--- Aim of the task ---
Copy out the lines of the items below word for word, from the line containing "The width and" through the end of the items, leaving out the pictures.
##############################
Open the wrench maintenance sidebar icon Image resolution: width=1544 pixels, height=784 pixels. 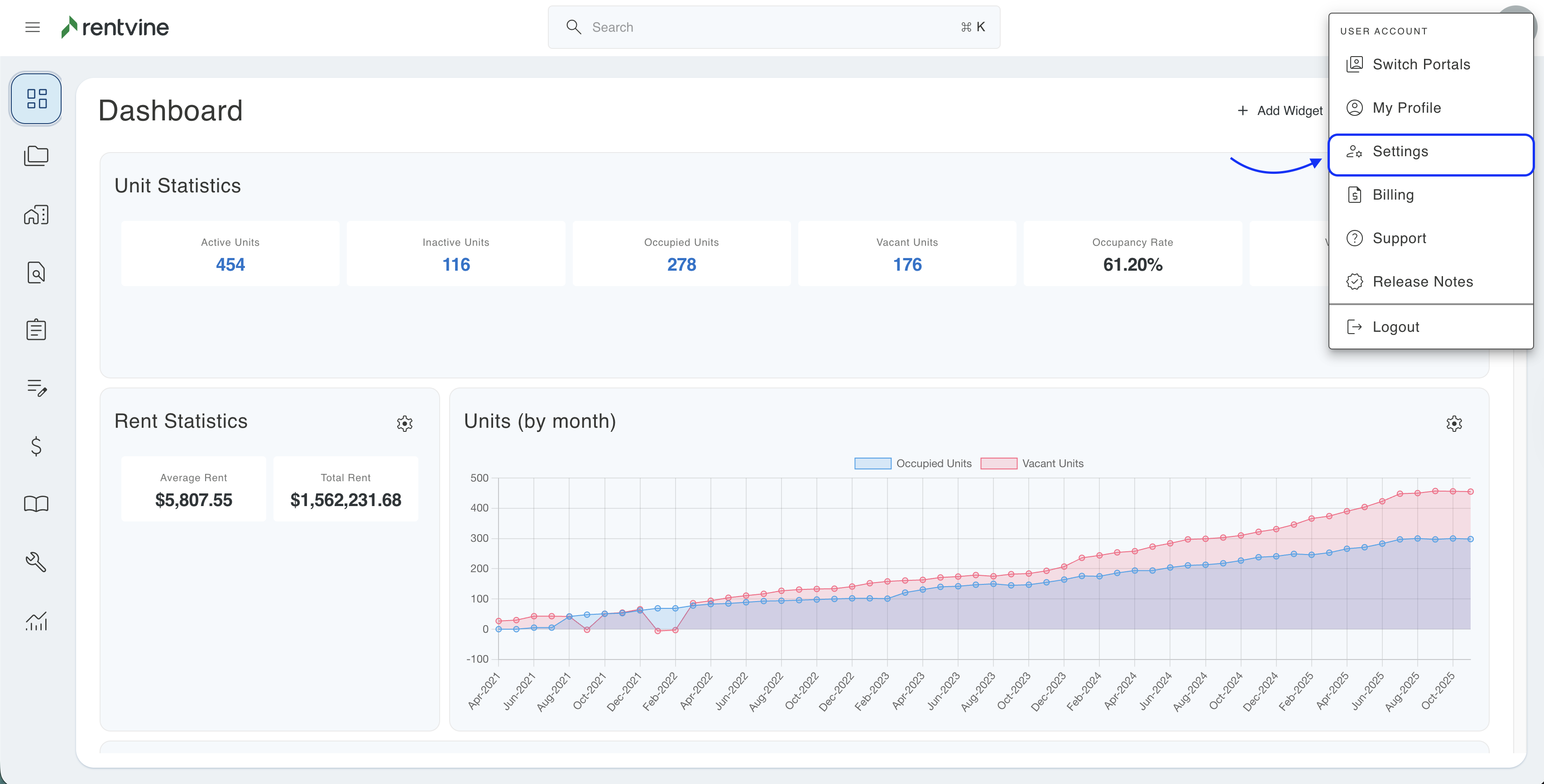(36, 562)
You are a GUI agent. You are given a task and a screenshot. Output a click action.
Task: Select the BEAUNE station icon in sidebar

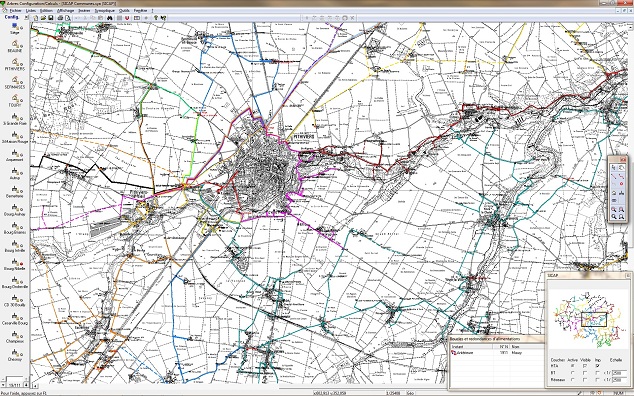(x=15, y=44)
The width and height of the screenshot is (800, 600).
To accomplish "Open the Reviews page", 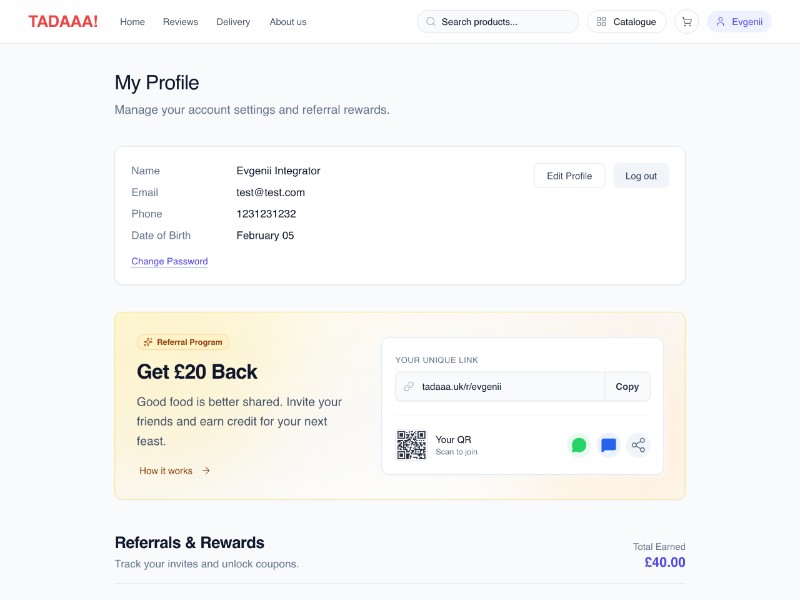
##############################
--- Complete output ---
The width and height of the screenshot is (800, 600).
To accomplish "Open the Reviews page", 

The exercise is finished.